PURPOSE. The stiffness of the extracellular matrix has been shown to regulate cell adhesion, migration, and transdifferentiation in fibrotic processes. Retinal Muller cells have been shown to be mechanosensitive; they are involved in fibrotic vitreoretinal diseases. Since fibrosis increases the rigidity of the extracellular matrix, our aim was to develop an in vitro model for studying Muller cell morphology and differentiation state in relation to matrix stiffness.

METHODS. A spontaneously immortalized human Muller cell line (MIO-M1) was cultured on type I collagen-coated polyacrylamide gels with Young's moduli ranging from 2 to 92 kPa. Cell surface area, focal adhesion, and the expression and morphology of alpha-smooth muscle actin induced by transforming growth factor beta (TGF-beta [10 ng/mL for 48 hours]) were analyzed by immunocytology. The images were documented by using fluorescence microscopy and confocal scanning laser microscopy.

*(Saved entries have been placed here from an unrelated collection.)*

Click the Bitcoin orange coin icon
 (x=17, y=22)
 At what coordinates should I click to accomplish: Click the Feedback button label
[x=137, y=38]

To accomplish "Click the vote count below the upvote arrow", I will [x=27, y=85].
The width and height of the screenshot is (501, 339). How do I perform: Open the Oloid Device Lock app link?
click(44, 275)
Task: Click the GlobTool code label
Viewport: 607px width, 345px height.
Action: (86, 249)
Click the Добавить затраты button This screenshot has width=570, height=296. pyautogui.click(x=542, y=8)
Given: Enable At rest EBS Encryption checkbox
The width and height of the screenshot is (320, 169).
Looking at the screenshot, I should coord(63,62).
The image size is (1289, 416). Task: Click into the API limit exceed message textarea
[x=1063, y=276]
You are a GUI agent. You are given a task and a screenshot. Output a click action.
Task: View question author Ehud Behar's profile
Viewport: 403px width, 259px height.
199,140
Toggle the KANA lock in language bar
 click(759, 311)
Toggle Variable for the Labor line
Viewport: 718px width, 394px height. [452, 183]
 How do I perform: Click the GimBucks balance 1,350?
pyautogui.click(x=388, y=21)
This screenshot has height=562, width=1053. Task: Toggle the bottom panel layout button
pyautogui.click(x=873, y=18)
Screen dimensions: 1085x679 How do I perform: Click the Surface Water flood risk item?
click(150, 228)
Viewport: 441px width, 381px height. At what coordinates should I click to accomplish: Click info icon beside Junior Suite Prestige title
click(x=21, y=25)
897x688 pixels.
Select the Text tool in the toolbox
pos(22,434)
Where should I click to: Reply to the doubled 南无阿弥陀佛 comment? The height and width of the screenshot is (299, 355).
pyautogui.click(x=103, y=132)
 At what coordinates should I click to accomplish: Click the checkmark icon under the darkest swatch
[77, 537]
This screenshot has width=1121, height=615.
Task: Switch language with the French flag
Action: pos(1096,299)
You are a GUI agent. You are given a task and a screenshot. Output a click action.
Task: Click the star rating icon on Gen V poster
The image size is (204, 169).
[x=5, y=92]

RESULTS. MIO-M1 cells cultured on stiff substrates exhibited a significant increase in cell surface area, stress fiber, and mature focal adhesion formation. Furthermore, Muller cells treated with TGF-beta 1 and TGF-beta 2 and cultured on stiff substrates showed an increased incorporation of alpha-smooth muscle actin into stress fibers when compared to those grown on soft surfaces.

CONCLUSIONS. Compliance of the surrounding matrix seems to influence the morphology and contraction of retinal Muller cells in fibrotic conditions. Development of an in vitro model simulating both the normally compliant retinal tissue and the rigid retinal fibrotic tissue helps fill the gap between the results of petri-dish cell culture with rigid surfaces and in vivo findings.